|Rezension| Alles wird gut – Nina Lykke

von | Aug 3, 2022 | 0 Kommentare

So schön böse!

Verlag: btb
Übersetzung: Sylvia Kall/ Ina Kronenberger
Originaltitel: Full spredning
Gebundene Ausgabe: 20,00 Euro
Ebook: 15,99 Euro
Erscheinungsdatum: 16.08.2021
Seiten: 352

„In jeder einzelnen Minute und Sekunde kann alles zusammenbrechen, niemand ist sicher in diesem sogenannten Alltag, den wir für in Stein gemeißelt halten, der aber in Wirklichkeit in Sand geschrieben ist, und bald kommt der Tsunami. Aus der Entfernung wirkt die Welle so kraftlos und ungefährlich. Erst wenn sie sich über dich erhebt, erkennst du, wie riesig sie ist, aber dann ist es zu spät.“ (S.210)

* **Datensatz**
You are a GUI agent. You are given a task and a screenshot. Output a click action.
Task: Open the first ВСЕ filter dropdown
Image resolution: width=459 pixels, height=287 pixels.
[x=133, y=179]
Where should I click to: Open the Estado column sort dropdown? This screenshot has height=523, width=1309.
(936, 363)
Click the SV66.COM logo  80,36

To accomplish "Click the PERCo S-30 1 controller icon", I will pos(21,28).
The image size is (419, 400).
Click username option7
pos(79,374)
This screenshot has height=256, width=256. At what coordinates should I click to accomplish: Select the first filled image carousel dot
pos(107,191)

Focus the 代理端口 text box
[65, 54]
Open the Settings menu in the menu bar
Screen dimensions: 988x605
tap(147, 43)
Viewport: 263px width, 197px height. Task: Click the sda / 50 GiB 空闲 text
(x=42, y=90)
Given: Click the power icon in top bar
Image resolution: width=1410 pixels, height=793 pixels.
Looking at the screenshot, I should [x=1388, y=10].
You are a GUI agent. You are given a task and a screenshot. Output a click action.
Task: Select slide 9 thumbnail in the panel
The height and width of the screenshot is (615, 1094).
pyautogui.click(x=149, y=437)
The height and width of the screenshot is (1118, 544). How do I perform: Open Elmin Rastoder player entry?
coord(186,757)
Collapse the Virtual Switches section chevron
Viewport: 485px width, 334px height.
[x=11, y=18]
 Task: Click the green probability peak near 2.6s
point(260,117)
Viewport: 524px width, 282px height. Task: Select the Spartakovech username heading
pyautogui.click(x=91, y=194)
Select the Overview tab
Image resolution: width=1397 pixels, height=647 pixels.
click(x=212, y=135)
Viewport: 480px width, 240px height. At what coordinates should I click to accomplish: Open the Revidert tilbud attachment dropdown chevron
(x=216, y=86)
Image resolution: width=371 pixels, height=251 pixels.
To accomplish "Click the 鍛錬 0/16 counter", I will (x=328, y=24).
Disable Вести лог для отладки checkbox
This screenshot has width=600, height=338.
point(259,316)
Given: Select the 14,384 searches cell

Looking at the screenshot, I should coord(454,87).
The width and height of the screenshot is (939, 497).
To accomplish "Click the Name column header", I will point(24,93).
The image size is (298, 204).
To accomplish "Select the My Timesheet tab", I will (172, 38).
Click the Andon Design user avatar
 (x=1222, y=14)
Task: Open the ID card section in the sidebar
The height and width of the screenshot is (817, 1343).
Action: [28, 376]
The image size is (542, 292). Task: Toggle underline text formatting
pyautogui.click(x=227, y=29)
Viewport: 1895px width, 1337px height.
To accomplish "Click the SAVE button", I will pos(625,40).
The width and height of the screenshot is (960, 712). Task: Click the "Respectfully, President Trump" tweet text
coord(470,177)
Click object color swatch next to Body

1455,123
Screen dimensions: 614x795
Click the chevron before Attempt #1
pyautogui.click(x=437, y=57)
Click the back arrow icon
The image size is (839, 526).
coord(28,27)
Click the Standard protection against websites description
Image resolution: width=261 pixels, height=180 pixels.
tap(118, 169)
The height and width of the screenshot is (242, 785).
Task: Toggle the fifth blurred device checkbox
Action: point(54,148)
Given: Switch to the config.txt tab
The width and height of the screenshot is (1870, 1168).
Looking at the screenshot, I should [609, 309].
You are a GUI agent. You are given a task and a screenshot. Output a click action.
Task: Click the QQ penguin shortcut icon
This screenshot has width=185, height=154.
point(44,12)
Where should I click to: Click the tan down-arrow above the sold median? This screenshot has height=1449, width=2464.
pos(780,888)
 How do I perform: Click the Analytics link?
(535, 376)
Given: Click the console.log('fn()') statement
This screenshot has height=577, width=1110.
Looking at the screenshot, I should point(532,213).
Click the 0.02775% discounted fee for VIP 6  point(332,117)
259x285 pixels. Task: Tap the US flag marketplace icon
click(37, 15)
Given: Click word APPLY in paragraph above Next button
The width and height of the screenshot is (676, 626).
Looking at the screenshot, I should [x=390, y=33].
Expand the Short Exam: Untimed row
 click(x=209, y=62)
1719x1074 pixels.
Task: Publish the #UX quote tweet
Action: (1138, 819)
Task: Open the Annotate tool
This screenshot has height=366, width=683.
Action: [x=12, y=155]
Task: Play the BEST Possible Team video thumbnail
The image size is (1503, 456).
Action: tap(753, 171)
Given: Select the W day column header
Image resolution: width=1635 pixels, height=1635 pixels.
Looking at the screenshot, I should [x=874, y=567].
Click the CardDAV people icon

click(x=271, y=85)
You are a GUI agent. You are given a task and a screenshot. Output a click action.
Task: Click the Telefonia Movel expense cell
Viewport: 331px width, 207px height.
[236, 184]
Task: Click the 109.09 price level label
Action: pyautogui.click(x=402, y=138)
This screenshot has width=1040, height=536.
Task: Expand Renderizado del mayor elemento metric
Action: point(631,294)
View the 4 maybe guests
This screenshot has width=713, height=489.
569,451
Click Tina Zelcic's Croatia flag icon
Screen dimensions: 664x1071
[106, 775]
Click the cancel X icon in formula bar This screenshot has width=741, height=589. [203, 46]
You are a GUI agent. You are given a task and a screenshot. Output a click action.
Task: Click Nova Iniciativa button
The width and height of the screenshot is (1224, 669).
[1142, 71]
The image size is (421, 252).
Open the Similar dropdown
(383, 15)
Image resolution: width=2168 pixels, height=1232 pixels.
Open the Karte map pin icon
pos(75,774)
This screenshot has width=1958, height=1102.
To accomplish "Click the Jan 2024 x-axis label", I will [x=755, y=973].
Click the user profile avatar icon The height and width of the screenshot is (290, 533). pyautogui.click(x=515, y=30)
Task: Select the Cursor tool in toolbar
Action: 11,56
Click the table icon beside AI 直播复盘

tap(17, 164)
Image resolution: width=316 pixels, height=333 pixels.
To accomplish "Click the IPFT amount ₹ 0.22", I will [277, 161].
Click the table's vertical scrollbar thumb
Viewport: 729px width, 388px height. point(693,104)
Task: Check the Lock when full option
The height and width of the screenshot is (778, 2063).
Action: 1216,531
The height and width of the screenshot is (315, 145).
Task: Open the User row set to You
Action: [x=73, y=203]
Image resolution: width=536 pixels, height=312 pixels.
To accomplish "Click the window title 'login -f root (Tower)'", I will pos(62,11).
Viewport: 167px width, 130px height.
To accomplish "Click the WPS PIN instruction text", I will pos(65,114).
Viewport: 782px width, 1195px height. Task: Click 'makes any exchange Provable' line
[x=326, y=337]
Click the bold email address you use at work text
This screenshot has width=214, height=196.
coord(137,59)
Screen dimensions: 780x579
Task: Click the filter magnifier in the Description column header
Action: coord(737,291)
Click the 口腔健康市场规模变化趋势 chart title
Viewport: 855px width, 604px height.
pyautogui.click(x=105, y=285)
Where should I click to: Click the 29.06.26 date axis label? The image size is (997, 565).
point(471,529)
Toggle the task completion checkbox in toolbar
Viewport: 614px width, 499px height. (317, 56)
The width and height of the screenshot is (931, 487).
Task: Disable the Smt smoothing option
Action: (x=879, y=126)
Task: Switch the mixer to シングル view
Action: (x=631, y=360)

* **Aufgabe**
Setz die Rezension zu „Alles wird gut“ nach dem Zitat von Seite 210 fort. Die Einträge haben mit der Rezension nichts zu tun.

* **Antwort**
Inhalt

Wie konnte es so weit kommen? Elin – Mitte 50, Allgemeinärztin seit 20 Jahren und genauso lange verheiratet mit Aksel – ist kurzerhand in ihre Praxis gezogen. Während Aksel jede freie Minute mit Skilanglauf verbringt, schickt Elin eines Abends schon leicht angeschickert eine Nachricht an ihren Jugendfreund Bjørn – der antwortet prompt. Elin fühlt sich das erste Mal seit Langem wieder richtig lebendig. Aus Alltagsresignation wird erwartungsvolle Aufbruchsstimmung. Doch eine langjährige Ehe und das gutsituierte Leben im Reihenhaus lassen sich nicht so leicht abschütteln. Das ist die Ausgangssituation des vielfach ausgezeichneten Romans, der mit entlarvender Ehrlichkeit das Beziehungsleben der modernen Großstädter in mittleren Jahren unter die Lupe nimmt.

Mein Eindruck

Der Inhalt dieses Romans steht in einem krassen Widerspruch zu seinem äußeren Erscheinungsbild. Wer auch immer die Idee hatte, diese mit schwarzem Humor gespikte Geschichte mit einem romantisch anmutenden blumigen Cover zu versehen: Chapeau! Das trifft den Humor des Buches.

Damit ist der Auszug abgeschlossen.